>> Start RECORDED DATA

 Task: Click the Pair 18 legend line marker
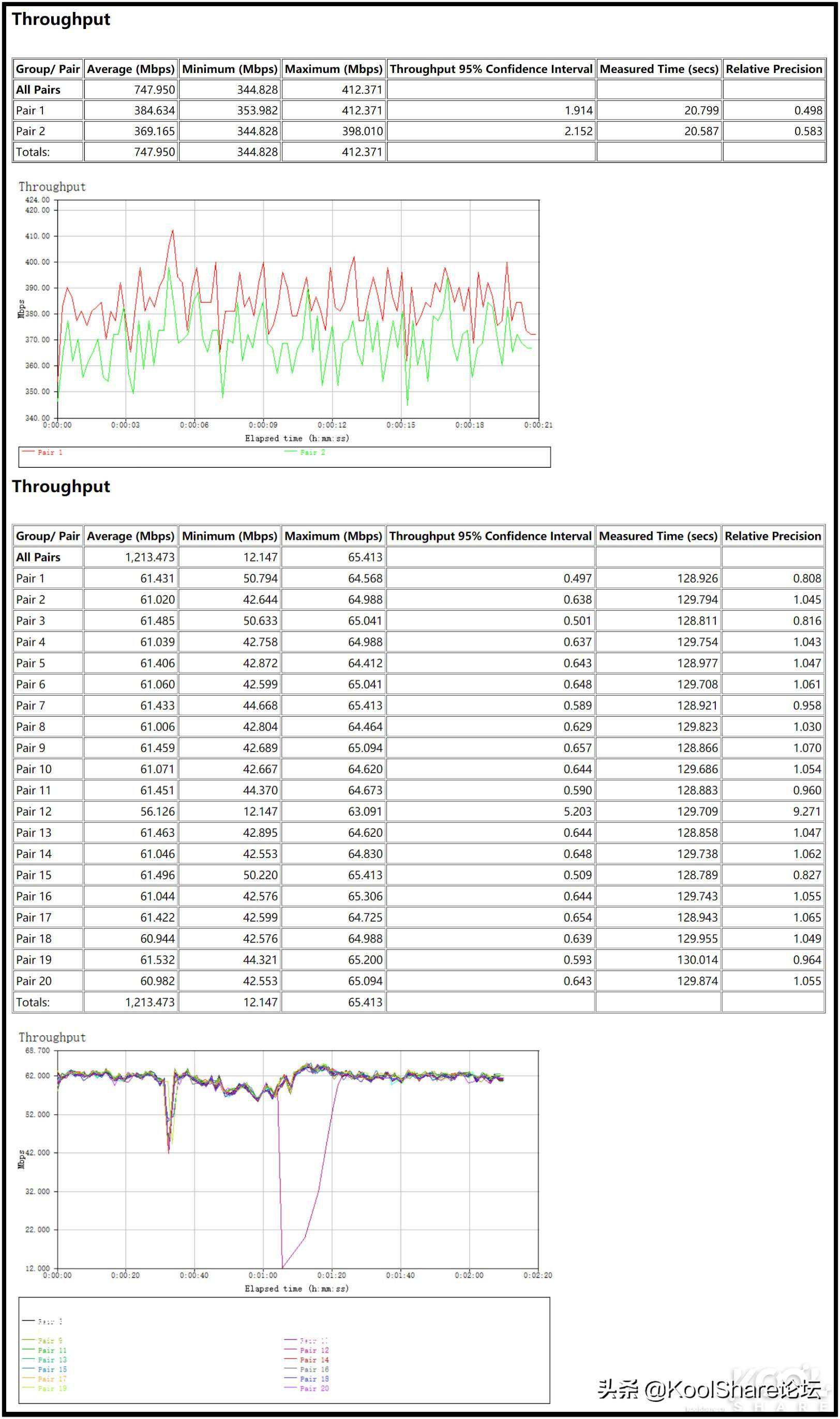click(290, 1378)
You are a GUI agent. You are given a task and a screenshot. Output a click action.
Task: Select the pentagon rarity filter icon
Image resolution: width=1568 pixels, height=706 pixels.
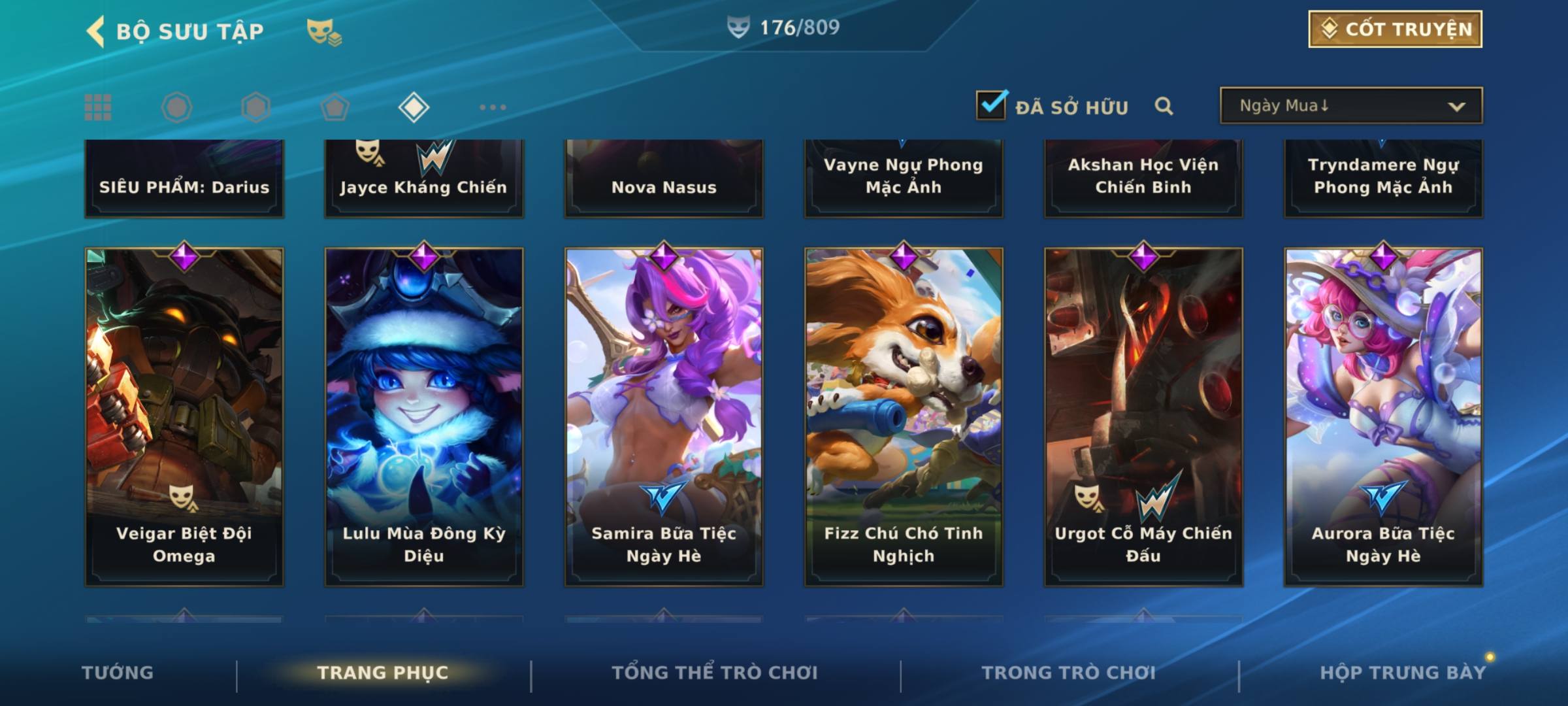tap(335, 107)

>> End RECORDED DATA

*GOAL OF THE EXERCISE:*
Transcribe every line of the source records verbatim, omitting the pictures.

*ANSWER TO THIS TASK:*
 Task: Click the Pair 18 legend line marker
click(290, 1378)
You are a GUI agent. You are given a task and a screenshot. Output a click action.
Task: Select the pentagon rarity filter icon
Image resolution: width=1568 pixels, height=706 pixels.
tap(335, 107)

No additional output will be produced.